When I ask you to resist homogenizing your world, I have one thing in mind more than any other. Above all, don't limit your associations to people who agree with you. While thinking about this talk I was reflecting on the very different picture we saw when students came to school here three short years ago. In the palmy days of the New Economy, child investors were reported to make killings in the stock market during passing periods in high school, and an enchanted nation faced such agonizing issues as what to do with a massive federal surplus, what would happen when unemployment reached zero, and how quickly other nations would follow down the inevitable path to free market prosperity and Western-style democracy. Well, problems that were temporarily veiled then are back in plain sight now, and today's world poses very different questions. Economically, we live in a time of slow growth but not job growth. How can the engines of prosperity be reignited, and how can the global economy yield the most good for the greatest number with the least attendant social and environmental cost? It's our fate to wake up to almost daily news of bombings throughout the world. How can humans secure themselves against violence, and can they adequately secure themselves without fueling the very hatred they had hoped to quell?

These are damnably difficult questions, but another piece of recent news could make them even harder than they need to be. I read that American political parties are concluding that the old electoral strategy of first playing to the core adherents and true believers, then reaching out to the independent or unpersuaded, might now be passé, and that parties will succeed best by continuing to appeal to the party base. This may be good politics, but I doubt it's good for the quality of thought that will result from politics. Who do we suppose will be able to deal more constructively with the challenges of our time: people who have only ever experienced preaching to the converted, or people who tested their understanding against the countervailing understandings of others?

Though very new here, you have already been on campus for two periods of controversy. When you came for Bulldog Days last April, there was uproar from clashing responses to the Iraq War. This fall you arrived in the middle of a labor dispute. I might have preferred to show Yale in a calm, pastoral light, and I do regret any inconvenience that you suffered. (As for what you really did with those rebate checks, our inspectors are going through your rooms as I speak.) But you know what? Controversy is not an inappropriate activity on a campus; it is or at least it can be the very element of education. Controversy isn't educational when immutable positions batter one another with inflexible aggression. But I question whether things are more educational where there is no argument because people have shut themselves in with the like-minded and shut out the other side, and no one dissents because no one remembers there are questions to be asked.

┄┄┄┄┄┄┄┄┄┄

## Written tasks
a) Write down, word for word, everything in the address on campus controversy from "These are damnably" down to "understandings of others?".
b) Carry the address on campus controversy further, starting right after its final sentence.
The records have no role in this work.

## Raw records
┄┄┄┄┄┄┄┄┄┄

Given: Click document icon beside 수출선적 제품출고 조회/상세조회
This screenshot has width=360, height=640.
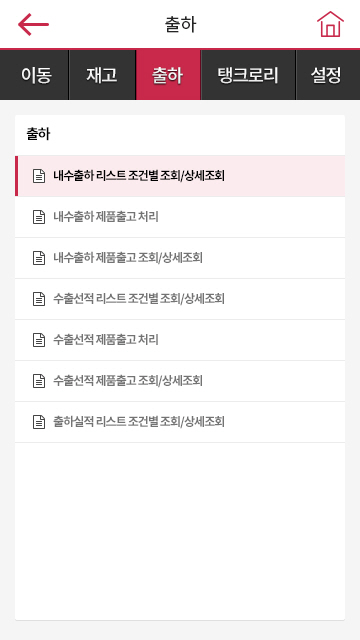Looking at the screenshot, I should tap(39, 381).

┄┄┄┄┄┄┄┄┄┄

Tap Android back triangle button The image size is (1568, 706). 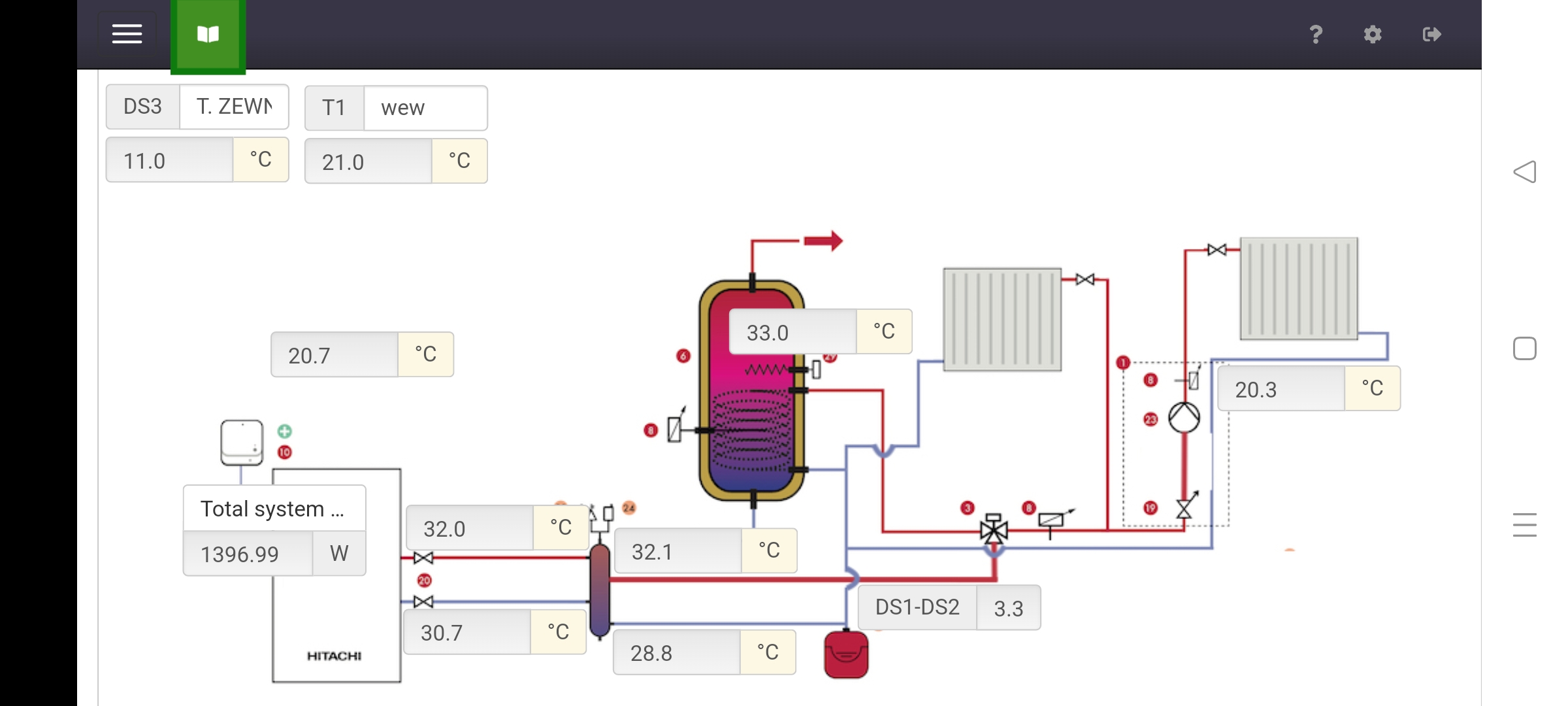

┄┄┄┄┄┄┄┄┄┄

## Expected responses
a)
These are damnably difficult questions, but another piece of recent news could make them even harder than they need to be. I read that American political parties are concluding that the old electoral strategy of first playing to the core adherents and true believers, then reaching out to the independent or unpersuaded, might now be passé, and that parties will succeed best by continuing to appeal to the party base. This may be good politics, but I doubt it's good for the quality of thought that will result from politics. Who do we suppose will be able to deal more constructively with the challenges of our time: people who have only ever experienced preaching to the converted, or people who tested their understanding against the countervailing understandings of others?

b)
Your growth could be furthered through controversy of the right sort. It will go to your strength and to the growing wisdom of all if you'll engage with difficult issues and say what you understand of them -- say it in a way that will not just win the applause of those you already agree with but possibly persuade those who don't yet see what you see. But for controversy to be instructive, you'll need to acknowledge the point where your understanding leaves off and open yourself to others' different, even opposite points of view -- and open yourself in the sincere belief that they may have something to teach. Since I became dean I've only heard one line from a student's lips that I found immitigably depressing: "I care so deeply about this issue that I wouldn't even want to know a person who didn't agree with me." Human, all too human, but profoundly anti-educational: since education comes not from hunkering down in well-defended camps of agreement but from facing the challenge of other points of view and being open to hear, in them, that part of the truth one's own point of view has not yet managed to contain.

Men and Women of the Yale College Class of '07, Yale's first excitement may be wearing off, but the best part of your time here lies all before you, not behind. Yale is an educational institution, but it's for you to help make this an educational community: a community whose members test and expand each other's powers of understanding through every interaction all day long. Does that sound like a lot to ask? Sure. But would you be content with less? And who if not you is fit to carry out the task? So finish your tests and papers (you will) and get a little rest, because there's bigger work to be done. Women and Men of the Class of 2007, we rejoice to have you as partners in the work of education. I wish you health, happiness, and magnificent self-enlargement in your years at Yale.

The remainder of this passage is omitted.